Al Politecnico di Milano c’è chi crede che la lezione non si svolga solo nell’aula ma abbia bisogno di strade, di piazze, di territori e di imprese vere. Elena Granata, docente del “Laboratorio di Urbanistica”, accompagnata da Fiore de Lettera, direttore di CityLab, laboratorio cross media su città e architettura e Mario Tancredi, docente dell’ Universidad de La Salle di Bogotà hanno deciso di organizzare una lezione en plein air sul rapporto tra costruito e paesaggio, tra gli spazi del lavoro e la scena naturale e di come si possa fare architettura in un ambiente incontaminato come un parco nazionale.
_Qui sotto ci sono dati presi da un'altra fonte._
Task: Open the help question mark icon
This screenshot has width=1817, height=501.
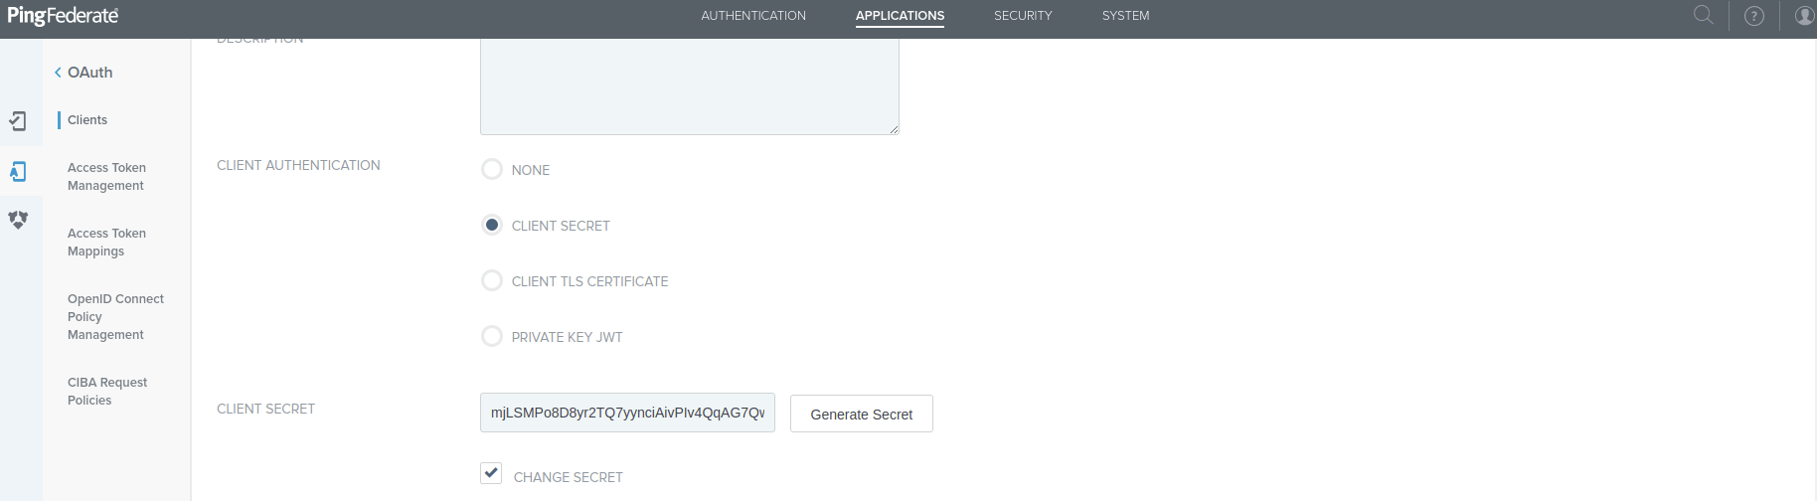Action: (1754, 16)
Prima visita ufficiale da parte di un Ateneo, dopo l’apertura dello stabilimento. Di seguito i feedback di alcuni studenti.
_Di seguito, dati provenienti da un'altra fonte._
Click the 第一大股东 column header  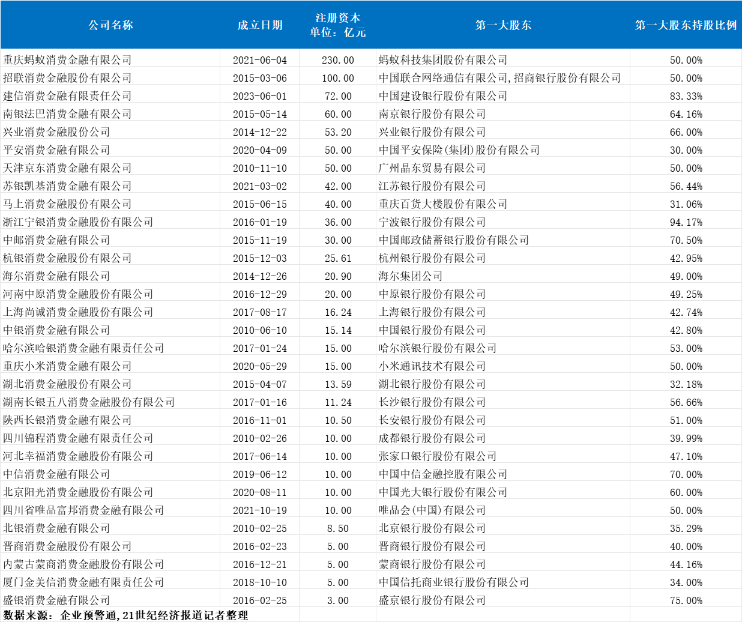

“La strada si snoda nella valle, tra le colline dolci e addossate. Sullo sfondo azzurro, il sottile nero dell’alta tensione fa il suo gioco ondulato: una melodia fluida scandita dal ritmo della distanza. Una catena di capannoni si allunga senza regole, nuovi e vecchi, in uso e no. I casolari più rustici, protetti da fusti altrettanto anziani, cercano di non vederne il degrado. Sopra, le linee del coltivato esplicitano i movimenti della terra, e una fantasia scientifica viaggia in profondità per scoprirne i moti più intimi. La geometria del suolo è piuttosto irregolare, appezzamenti ortogonali si alternano a piccoli boschi o alberi da frutta. La vegetazione spontanea si affolla nelle linee di confine e contamina, singolarmente o in gruppo, anche i campi coltivati. Un castello medievale, ormai senza potere, veglia sul contado. In alto, le cime dell’appenino richiamano le nuvole bianche”.
Lorenzo Sacchi
“Rimaniamo sorpresi di vedere una struttura simile in un posto così isolato: vetro, legno e acciaio dominano la collina. Entriamo, tutto ciò che vedo è carne e gente dedita alla sua lavorazione. Da qui un ragazzo molto alla mano ci comincia a spiegare tutti i processi che la carne subisce fino a diventare prosciutto. Freddo, umidità, odori (a volte piacevoli, altre no) rimango colpito da quello che vedo: non solo per la qualità del lavoro, ma soprattutto perché mi sento dentro una struttura studiata nei minimi particolari tecnici rispettando l’ambiente in cui si trova. Uscendo, saliamo delle scale rosse che ci portano sopra la collina. Da qui tra un panino con il prosciutto, il caldo, gli insetti, l’allergia, la sete, credo di poter vedere tutto il paesino di Preci.”